I was always a bit workaholic, managing to maintain a paying job continuously since I was 14 except for about a year and a half in college. As an adult the industry I joined while still finishing university also helped me bring to realization another -holic facet of my life -- alcoholic.

Drinking hard was part of the culture of my industry and I thrived in that culture. Work hard, drink hard, repeat as necessary.

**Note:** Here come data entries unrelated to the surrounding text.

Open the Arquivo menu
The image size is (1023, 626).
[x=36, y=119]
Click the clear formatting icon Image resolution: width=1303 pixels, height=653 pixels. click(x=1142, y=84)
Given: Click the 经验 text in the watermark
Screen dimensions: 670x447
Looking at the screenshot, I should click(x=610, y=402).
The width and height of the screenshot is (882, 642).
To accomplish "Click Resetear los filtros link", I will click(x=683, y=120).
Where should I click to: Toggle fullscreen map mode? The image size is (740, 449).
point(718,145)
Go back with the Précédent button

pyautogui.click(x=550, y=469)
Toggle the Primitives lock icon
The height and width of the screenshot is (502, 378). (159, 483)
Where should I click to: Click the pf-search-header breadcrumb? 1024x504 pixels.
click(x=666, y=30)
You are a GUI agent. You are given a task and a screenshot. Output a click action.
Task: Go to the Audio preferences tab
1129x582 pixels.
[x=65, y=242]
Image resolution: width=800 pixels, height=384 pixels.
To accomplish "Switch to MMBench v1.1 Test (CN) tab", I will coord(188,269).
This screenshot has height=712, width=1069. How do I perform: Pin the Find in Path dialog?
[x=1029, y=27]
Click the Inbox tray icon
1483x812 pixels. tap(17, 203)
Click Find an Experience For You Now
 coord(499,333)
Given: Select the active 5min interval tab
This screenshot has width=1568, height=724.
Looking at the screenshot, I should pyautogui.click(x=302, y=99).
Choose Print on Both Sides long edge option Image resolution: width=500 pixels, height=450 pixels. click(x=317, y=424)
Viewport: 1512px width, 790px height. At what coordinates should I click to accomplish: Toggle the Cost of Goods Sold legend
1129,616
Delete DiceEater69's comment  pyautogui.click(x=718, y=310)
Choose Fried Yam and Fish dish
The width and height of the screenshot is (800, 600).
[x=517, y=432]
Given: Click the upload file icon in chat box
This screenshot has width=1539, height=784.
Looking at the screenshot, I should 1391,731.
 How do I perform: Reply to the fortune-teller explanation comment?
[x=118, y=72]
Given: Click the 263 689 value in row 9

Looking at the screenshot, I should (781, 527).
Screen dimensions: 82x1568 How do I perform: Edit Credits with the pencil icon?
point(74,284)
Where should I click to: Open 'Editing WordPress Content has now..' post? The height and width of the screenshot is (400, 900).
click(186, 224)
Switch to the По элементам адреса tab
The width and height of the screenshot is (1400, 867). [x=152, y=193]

I moved into technology -- not my original major -- after just a few years. My industry began to computerize in the late '70s and by the early '80s I had enough exposure to realize that I had a talent for that side of things. A little training, experience and luck brought me an early-career transition and ever-increasing responsibility and stress. I no longer worked just a regular day before heading off to family, friends and booze. Work became 24/7/365 for almost 15 years and my drinking increased with the stress. My family began to suffer and so did I, but I ignored the problems alcohol was making worse with the all too familiar "you would drink, too, if..."

Fortunately, or unfortunately, I proved to be a highly functional alcoholic. No blackouts, no DUIs, no legal troubles or workplace troubles of any kind until the very end. Instead, I kept getting more responsibility and more stress, all lubricated with my favorite beverage.

Over time I've had the opportunity to make a difference at a lot of organizational levels in multiple industry groups. I've been comfortable working from the boardroom to the maintenance shop. Implementation and application of technical solutions; creation and management of administrative controls; regulatory compliance; incident response and analysis; forensic data capture and management; I was working in all of these areas while in active alcoholism. I still work these areas, but now in active recovery.

By any calculation I spent the better part of the past 35 years drinking alcoholically. I probably would already be dead or closely approaching death from an alcohol-related cause except the day came that I finally reached a bottom that made realize that I wanted to stop digging; I just had to find out how. That's where the title of this first post takes on meaning. I have given this damn disease too many years and hurt too many people who love me to let it continue and I will not let it take the rest of my life without a damn good fight.

I'm no expert in recovery, not even my own. But after a little more than a year I've just reached the point where I know a little of how little I know. So sometimes I'll be writing about recovery from my perspective, the only one I have, and sometimes I'll be writing about the Information Security world, which I know a little better. I hope you will join me on the journey and enjoy the ride.